As a child, I thought that only kids daydreamed. I assumed that once I was an adult, I would no longer get lost in imaginary worlds. What a crock! I still get lost in my imagination. I still daydream. Sometimes reality is so intense that I need to escape to a place more heavenly, where there is no loss, no pain, no disease, no hurting children.
I tend to get lost in my own little world. Often.
My mind also races from one subject to another. I can start off thinking about what I need to get from the grocery store and end up thinking about muppets. My husband finds this sometimes fascinating, sometimes frustrating. I find it exhausting.

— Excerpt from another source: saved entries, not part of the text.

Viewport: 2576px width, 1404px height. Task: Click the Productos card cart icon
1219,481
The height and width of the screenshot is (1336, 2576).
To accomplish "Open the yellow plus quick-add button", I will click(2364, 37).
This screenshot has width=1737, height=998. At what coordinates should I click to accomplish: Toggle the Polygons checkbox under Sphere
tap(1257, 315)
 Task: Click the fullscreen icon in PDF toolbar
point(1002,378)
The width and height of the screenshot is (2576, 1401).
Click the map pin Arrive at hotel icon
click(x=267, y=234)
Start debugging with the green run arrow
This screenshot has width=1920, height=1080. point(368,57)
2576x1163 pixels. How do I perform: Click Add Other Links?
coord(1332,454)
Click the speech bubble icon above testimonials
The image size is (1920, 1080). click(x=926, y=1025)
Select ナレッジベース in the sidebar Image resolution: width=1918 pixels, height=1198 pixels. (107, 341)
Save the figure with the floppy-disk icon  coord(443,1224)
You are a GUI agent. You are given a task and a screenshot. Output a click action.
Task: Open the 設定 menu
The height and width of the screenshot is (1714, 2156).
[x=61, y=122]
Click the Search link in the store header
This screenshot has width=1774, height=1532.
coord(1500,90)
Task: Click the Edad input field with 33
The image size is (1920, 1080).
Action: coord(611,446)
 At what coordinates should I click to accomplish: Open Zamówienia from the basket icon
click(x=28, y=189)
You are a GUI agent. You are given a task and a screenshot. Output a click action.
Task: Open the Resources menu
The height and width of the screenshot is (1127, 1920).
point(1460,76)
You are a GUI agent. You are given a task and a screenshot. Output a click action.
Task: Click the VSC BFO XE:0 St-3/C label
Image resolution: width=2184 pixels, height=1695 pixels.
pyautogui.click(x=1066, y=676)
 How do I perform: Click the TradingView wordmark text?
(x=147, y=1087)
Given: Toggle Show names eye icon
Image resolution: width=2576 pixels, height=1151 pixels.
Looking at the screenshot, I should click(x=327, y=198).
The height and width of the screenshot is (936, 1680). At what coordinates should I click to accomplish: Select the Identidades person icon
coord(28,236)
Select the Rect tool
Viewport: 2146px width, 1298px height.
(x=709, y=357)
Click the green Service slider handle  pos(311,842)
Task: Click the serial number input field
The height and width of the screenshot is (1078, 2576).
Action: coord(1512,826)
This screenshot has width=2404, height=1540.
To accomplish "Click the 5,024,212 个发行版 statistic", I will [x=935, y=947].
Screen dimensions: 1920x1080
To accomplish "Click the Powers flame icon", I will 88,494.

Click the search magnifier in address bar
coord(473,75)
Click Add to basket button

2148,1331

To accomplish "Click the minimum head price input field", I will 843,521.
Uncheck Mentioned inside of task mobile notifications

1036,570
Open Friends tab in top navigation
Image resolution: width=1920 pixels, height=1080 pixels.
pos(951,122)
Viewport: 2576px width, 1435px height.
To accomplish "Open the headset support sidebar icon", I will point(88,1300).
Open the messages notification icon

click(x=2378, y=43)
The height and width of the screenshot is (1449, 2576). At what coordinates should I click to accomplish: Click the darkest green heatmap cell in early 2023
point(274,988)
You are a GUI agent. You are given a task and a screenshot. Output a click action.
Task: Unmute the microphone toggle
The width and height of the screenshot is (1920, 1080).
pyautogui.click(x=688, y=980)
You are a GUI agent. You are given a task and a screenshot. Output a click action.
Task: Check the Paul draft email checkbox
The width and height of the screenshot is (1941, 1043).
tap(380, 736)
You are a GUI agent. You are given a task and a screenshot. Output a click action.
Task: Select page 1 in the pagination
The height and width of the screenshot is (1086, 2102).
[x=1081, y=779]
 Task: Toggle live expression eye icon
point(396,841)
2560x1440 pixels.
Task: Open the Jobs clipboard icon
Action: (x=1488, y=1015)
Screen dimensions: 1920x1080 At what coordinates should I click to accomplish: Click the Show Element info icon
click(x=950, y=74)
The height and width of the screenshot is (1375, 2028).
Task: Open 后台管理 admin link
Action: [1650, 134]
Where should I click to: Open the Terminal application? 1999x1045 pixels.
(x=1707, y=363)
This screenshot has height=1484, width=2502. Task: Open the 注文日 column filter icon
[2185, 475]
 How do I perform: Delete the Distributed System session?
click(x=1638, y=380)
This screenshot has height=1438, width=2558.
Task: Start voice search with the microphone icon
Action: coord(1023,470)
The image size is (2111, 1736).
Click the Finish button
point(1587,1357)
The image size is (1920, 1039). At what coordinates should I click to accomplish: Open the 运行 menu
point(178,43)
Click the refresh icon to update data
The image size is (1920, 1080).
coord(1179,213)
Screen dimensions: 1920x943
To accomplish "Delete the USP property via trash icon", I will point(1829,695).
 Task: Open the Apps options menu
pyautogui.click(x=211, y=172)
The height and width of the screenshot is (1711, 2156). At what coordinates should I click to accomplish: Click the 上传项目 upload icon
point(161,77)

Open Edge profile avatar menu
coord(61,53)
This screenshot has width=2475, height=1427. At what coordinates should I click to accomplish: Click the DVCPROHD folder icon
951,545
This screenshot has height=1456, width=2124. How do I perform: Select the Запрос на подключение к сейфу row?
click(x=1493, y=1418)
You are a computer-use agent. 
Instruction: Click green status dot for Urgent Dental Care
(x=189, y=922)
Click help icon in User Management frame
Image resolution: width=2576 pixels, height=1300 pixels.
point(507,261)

Apparently, I have a very distinct look when I’m in La-La Land, because The Husband will ask, “Whatcha thinking about?” with the curiosity of a child who finds a new toy. And, although I know his question is genuine, I never know how to answer that. Does he really want to know that I’m wondering why did we have to take trigonometry in high school? Who uses that? Or what is the big deal about bacon anyway? Do I need to water the flowers at the church today? I wonder if John Edward will be able to live independently when he grows up? Who will take care of him when I can’t? I love “The Labyrinth”…I really want to watch that movie when I get home.
So, while driving yesterday, he asks me his usual, “What’s on your mind?”
My response? “Pumpkin pie.”
Since my thoughts are always all over the place, he was content with this answer, but it wasn’t really an accurate truth. It wasn’t a lie, but it wasn’t a full truth. The truth was that I was thinking about a meltdown that I had just a few days earlier. I was making a list of the things that I needed to get together for Thanksgiving. (Oh, Thanksgiving! My favorite holiday of the year! Such a day of simplicity, just a day with loved ones, celebrating the things that we are thankful for.) I was making a list of the ingredients needed to prepare the dishes that I always bring for Thanksgiving when I got to the pumpkin pie: 2 pumpkin pies. One for the family. One for my grandfather to bring home. Then the realization sunk in. No, just one pumpkin pie this year. This is the first Thanksgiving without my grandfather.
I lost it. Thank God I was at home. I know that we should be prepared to lose older family members; I know it’s all a part of the circle of life, but it amazes me how it’s the smallest things that make me miss my loved ones. Like stupid pumpkin pie.
Overall, it’s just been a crappy year. This will be a Thanksgiving of many firsts. Not only did I lose my paternal grandfather, but I lost both maternal grandparents. So, I only have one living grandparent left. I love her dearly, and I am petrified of the day that will inevitably come when she too will be called Home.
Also, my parents got divorced. Old friends will be surprised to hear this. My parents will probably not be happy to read this. (Sorry Mom and Dad. I respect your privacy, but this is my story too; I have a right to tell it.) So, things are different. I’m getting to know my parents as individuals and not as a couple. Sometimes it’s great; sometimes it’s saddening.
Health wise, it’s been a really hard year. My doctors (of whom there are many) pretty much all agree that I have Multiple Sclerosis, but there is not enough clinical evidence of it yet, so no one has given the definitive diagnosis, which means I am on no treatment as of this writing. (For any medical buffs out there, I don’t have enough lesions on my brain/spinal cord–I only have 2 lesions on the brain. I’ve had signs of MS show up in my spinal fluid and had an abnormal VEP. Apparently, this isn’t enough for them.) Of 2013, I have only enjoyed a few weeks of the spring, August and September, and I have been feeling very well the past 2 weeks. That’s it. I’ve spent weeks in bed at a time and have had moments of honest hopelessness.
With that being said, this is not a “woe is me” post. Things are hard; I’m not denying that. There are definitely days where I have a hard time making it through without locking myself in the bathroom and crying like a baby. My faith has wavered this year, especially through this last relapse–I’m working on that with the Ninja-Priest-Friend. I’m angry that my children are suffering. I’m angry that their childhood is rifled with such seriousness. I’m saddened at my perceived abandonment of God. (Note the word perceived…I know that He is with me. It’s something I’m working on.)
No, I am not in a state of self-pity. I do wish that things would be different. But they are not. I don’t know why this is the hand I’ve been dealt, but it is. This is my life, and I’ll live it to the fullest. I am truly thankful for every day that I have. I am truly thankful that I am writing here today. I am thankful that you are taking the time to read my ramblings. I am thankful for you.
And I am thankful for pie. Even stupid pumpkin pie.